Perhaps feeling inspired by Nietzsche, perhaps by Kelly Clarkson, or maybe just neurochemistry, McGonigal has a point–and backs it up with evidence. When we reflect on prior stressful events, it helps us better cope with future stressful events. (And let’s be honest, no matter how much we overcome, life will always find a way to stress us out.)
The first part of today’s stress journal asks my students to write about the lessons they learned from a stressful event in their pasts. The time that comes to mind for me came about a year ago, during my second semester of teaching, in which all but two or three students failed our first exam of the year.
I felt horrible.
I thought I’d done a good job teaching, I thought we had done plenty of examples and that students knew their stuff, and as I graded exam after exam of failing grade upon failing grade, I just felt worse and worse.
I panicked. I felt defeated. I turned to my instructional coach for support.
Together, she and I identified some places where I had overestimated my students’ skills and not dug deep enough into the material to develop their understanding. We also discussed how I’d taught the material and ways I could teach it better. Not only did she provide some personal comfort and encouragement, she also helped me learn important things about teaching and observing my students and their skills before we take a test.
The next day in class, we returned to the topics students struggled with the most and we took three additional days to review the material. Then we all retook the exam–and scores this second time around were significantly higher. I felt proud, but not of myself, but of my students: they, too, had taken a challenge and worked to overcome it.
I learned a lot through that experience, and not just the hard skills of assessment and instructional design. I also learned that I had a community of educators around me willing to support me even when I failed, and failed hard. I learned that even when I have the lives of five dozen kids in the palm of my hand, we can still work through challenges together and all of us can come out stronger.
This same unit is coming up only about a month from now, and I’m nervous about it. What if I mess up again? What if all my students fail the exam again?

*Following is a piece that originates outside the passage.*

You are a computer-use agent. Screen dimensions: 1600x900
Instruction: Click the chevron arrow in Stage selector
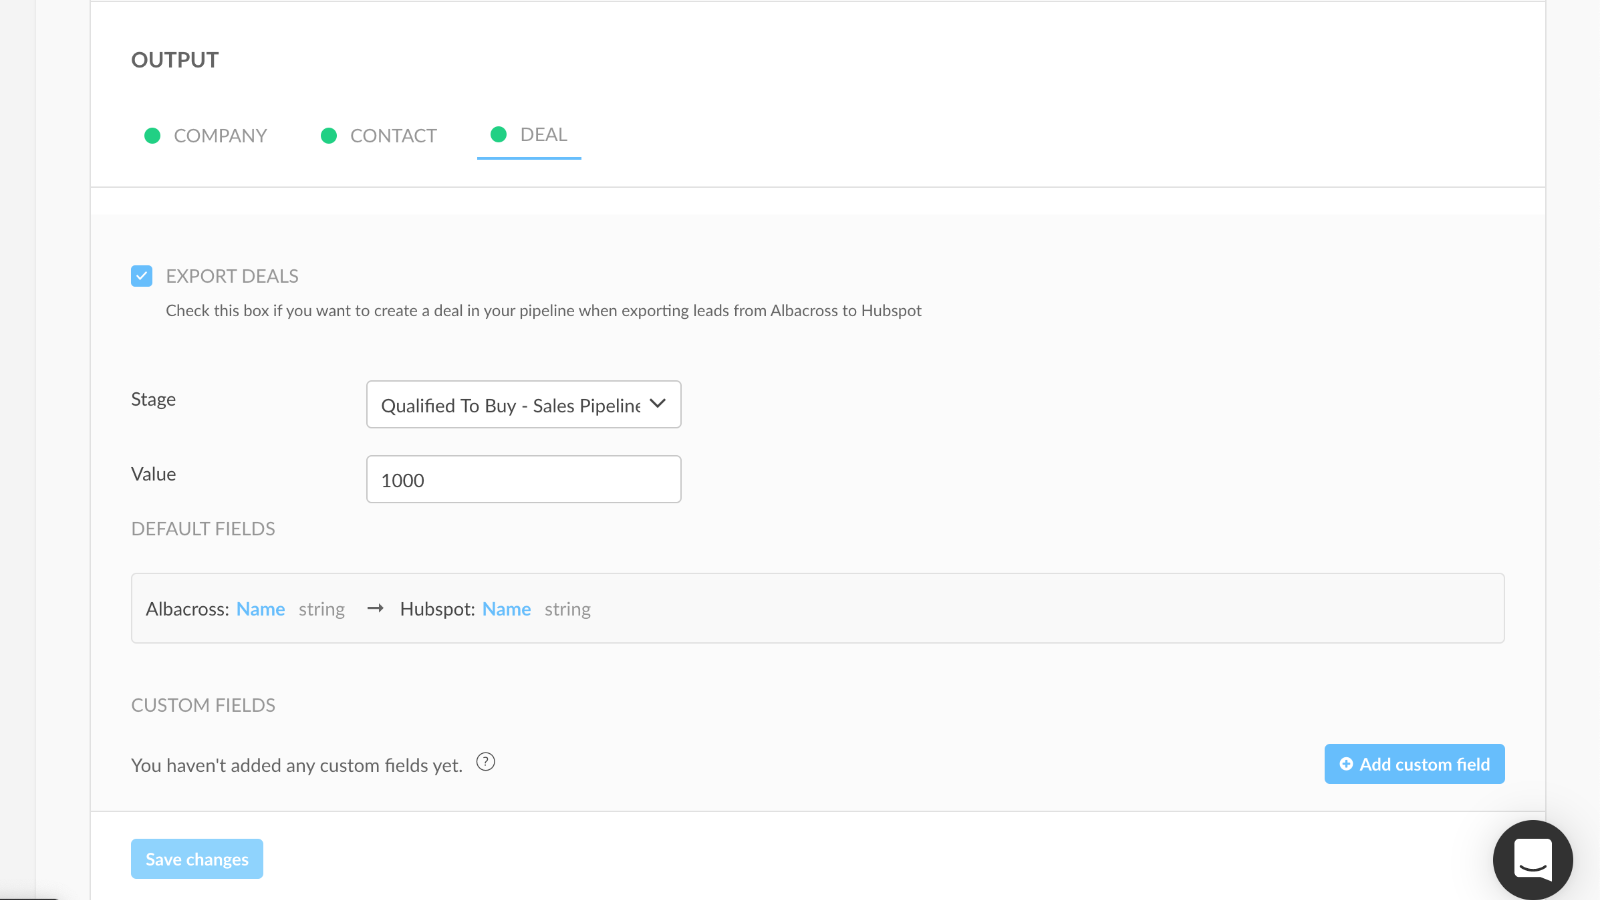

Those anxieties aside, I know that even if it does happen, I’ll still be able to make it through. More importantly, I also have an extra year of experience behind me now, and I know the changes we made last year during those extra review days that I can now bring into my instruction the first time around. All the things I learned through this failure last year, and all the things I’ve learned since, help prepare me for greater success this year.
Does that optimism mean I’m not nervous?
No, it doesn’t, but that optimism–no, that realism–tells me that I’m prepared to take it on.